Agencies must give employees access to records documenting why they were selected to be laid off during reductions-in-force, the Office of Personnel Management reaffirmed this week.
Under new rules published Wednesday in the Federal Register, an employee who has been selected for downsizing-or a representative of the employee-can review retention records that have a bearing on the layoff decision. The rules take effect May 7.
Although feds have always had the right to see their retention records, there had been some confusion among agencies about the law, OPM said. The new rules spell out which records agencies are required to produce and clarify agencies' obligation to release the records. The new rules also allow employees' union representatives, who were not previously permitted to view retention records, to see such records.
In the past, when records were released to employees, agencies often tried to meet the requirement by "simply giving the employee a sanitized retention register with all of the pertinent information blocked out," OPM noted.

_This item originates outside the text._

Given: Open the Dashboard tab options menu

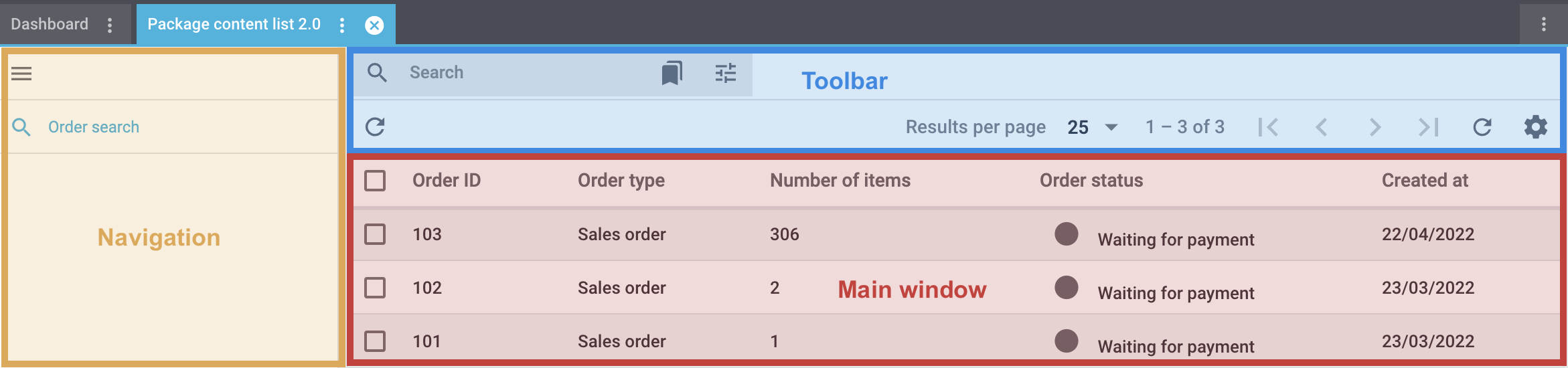Looking at the screenshot, I should (110, 25).
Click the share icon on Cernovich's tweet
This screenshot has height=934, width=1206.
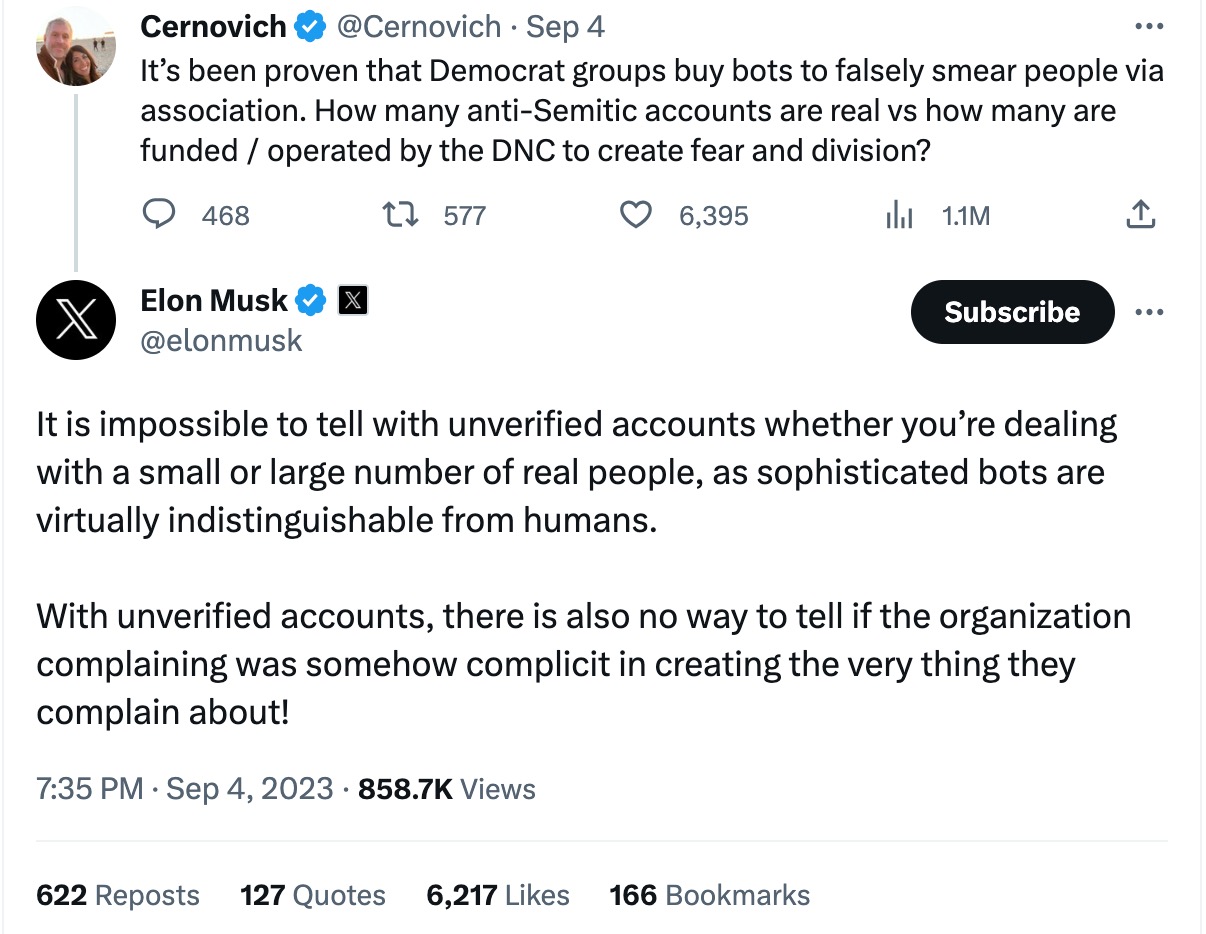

Now, agencies are required to show how the RIF decision was made and what bump-and-retreat rights the employee might have.
The rules were based on regulations proposed in August 1998 to reform civilian and military crediting for RIF layoffs. Veterans' preference rules require agencies to first consider employees' appointment type, tenure, veterans' preference and performance ratings when deciding who to lay off.
In the new rules, OPM also issued regulations on RIF service credits. For retired military members with 20 or more years of active service, retention credit will only be given for active duty served in war, or on a military campaign or expedition that earned the veteran a badge or medal.